Agnès frémit à la seule pensée d'avoir une seconde entrevue avec la comtesse.

«Je ne peux pas, je n'en aurais pas le courage, s'écria-t-elle. Après ce qui s'est passé dans cette horrible chambre, elle m'inspire plus d'horreur que jamais. Ne me demandez pas cela, Henry. Tâtez ma main; rien qu'en vous écoutant je suis devenue froide comme la mort.»

Elle n'exagérait pas, Henry se hâta de changer la conversation.

«Parlons, dit-il, d'une autre chose plus intéressante. J'ai une question à vous faire. Me trompé-je en croyant que plus tôt vous quitterez Venise, plus tôt vous serez heureuse.

—Ah! reprit-elle vivement, vous ne vous trompez pas. Je ne saurais dire à quel point je désire être loin de cette horrible ville; mais vous savez ce qui m'arrive, vous avez entendu ce qu'a dit lord Montbarry au dîner.

-Mais s'il avait changé d'avis depuis,» demanda Henry. Agnès le regarda avec étonnement. «Je croyais qu'il avait reçu des lettres d'Angleterre qui l'obligeaient à quitter Venise dès demain, dit-elle.

—C'est vrai.
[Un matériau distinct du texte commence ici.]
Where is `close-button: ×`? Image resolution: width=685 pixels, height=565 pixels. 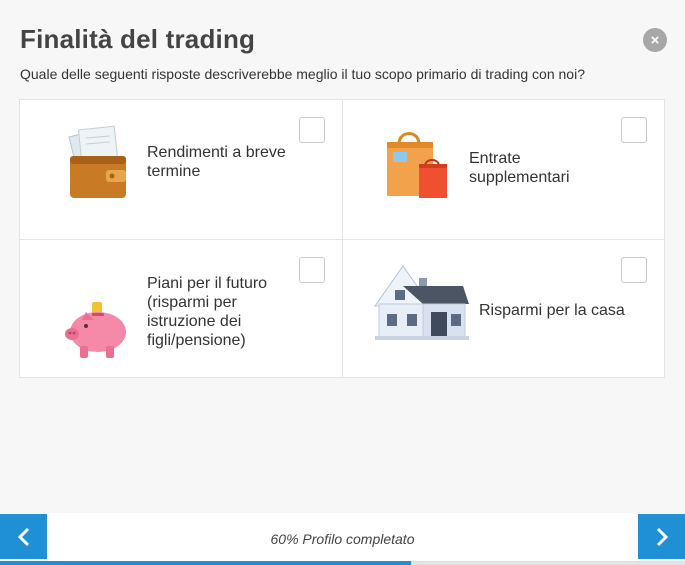 close-button: × is located at coordinates (655, 40).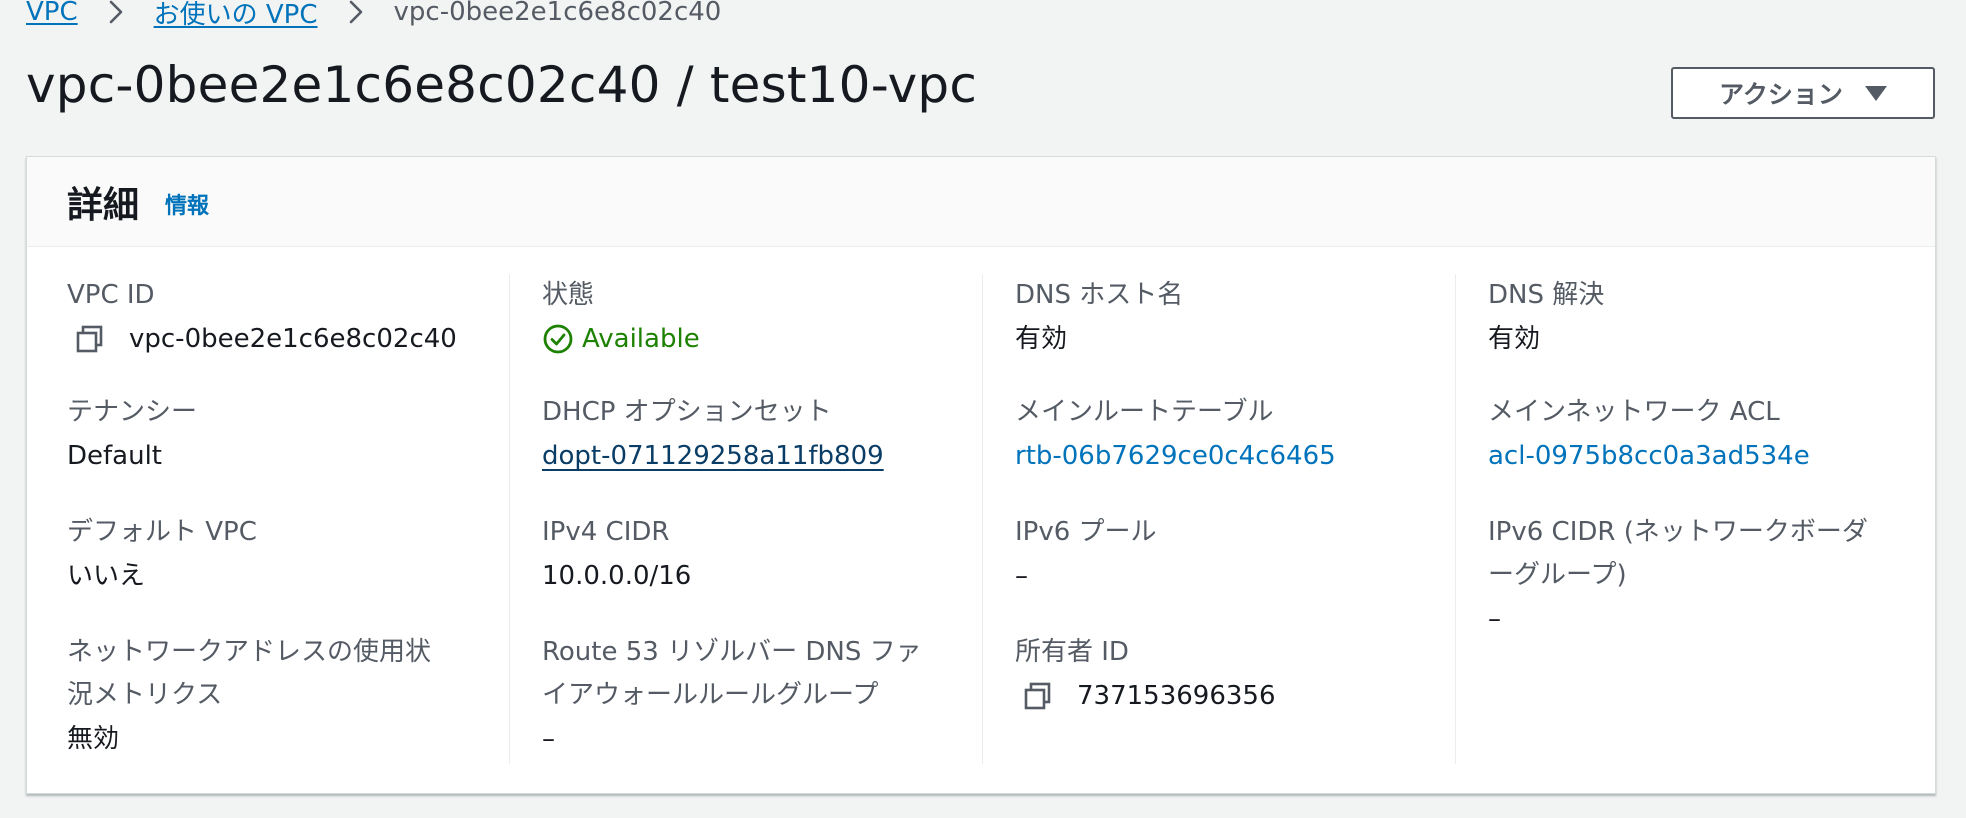 The width and height of the screenshot is (1966, 818). I want to click on breadcrumb-link-vpc: VPC, so click(52, 14). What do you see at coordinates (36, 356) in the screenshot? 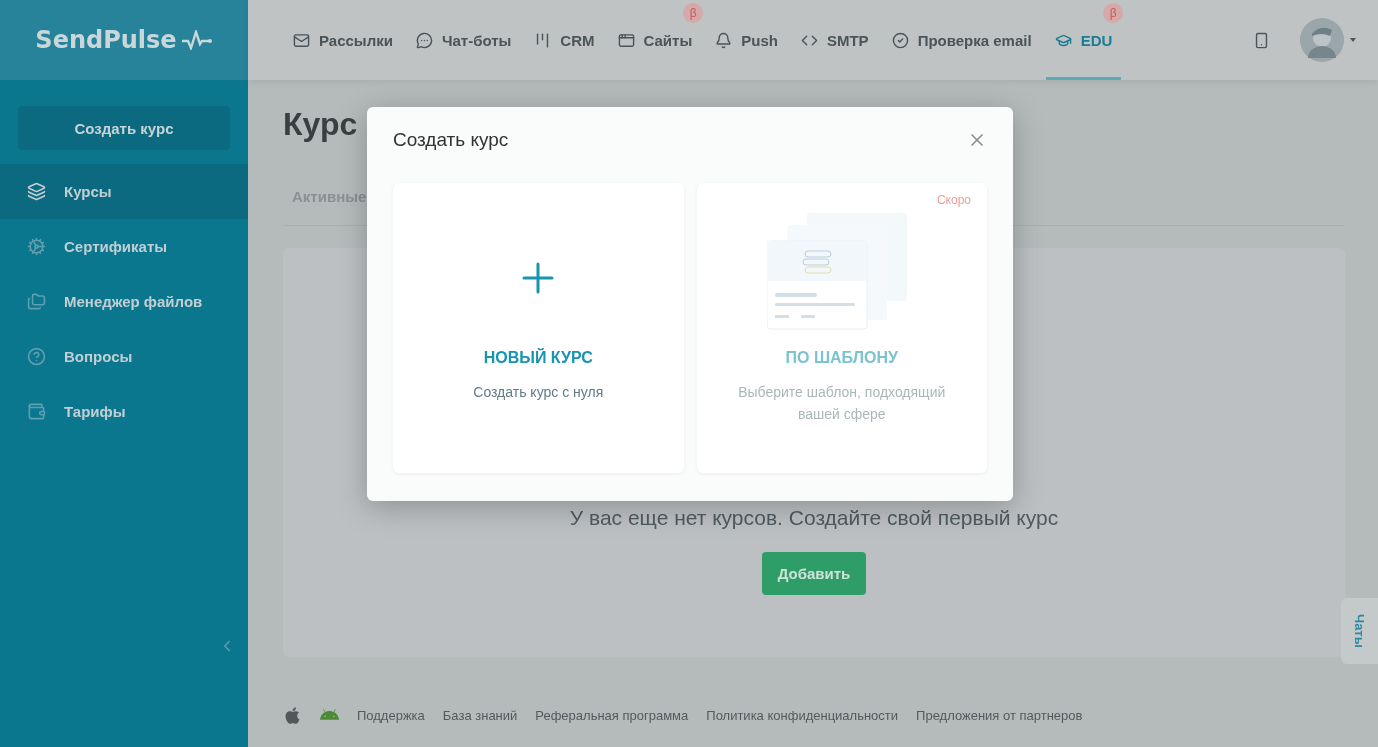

Il était décidé à partir demain pour l'Angleterre et à vous laisser sous ma garde avec lady Montbarry à Venise pendant les vacances; mais une circonstance l'a obligé à abandonner cette idée, Il faut qu'il vous emmène tous demain, parce qu'il m'est impossible de veiller sur vous. Je suis moi-même obligé d'interrompre mes vacances en Italie pour retourner aussi en Angleterre.»

Agnès le regarda fixement; elle n'était pas sûre de comprendre.

«Êtes-vous réellement obligé de partir!» demanda-t-elle.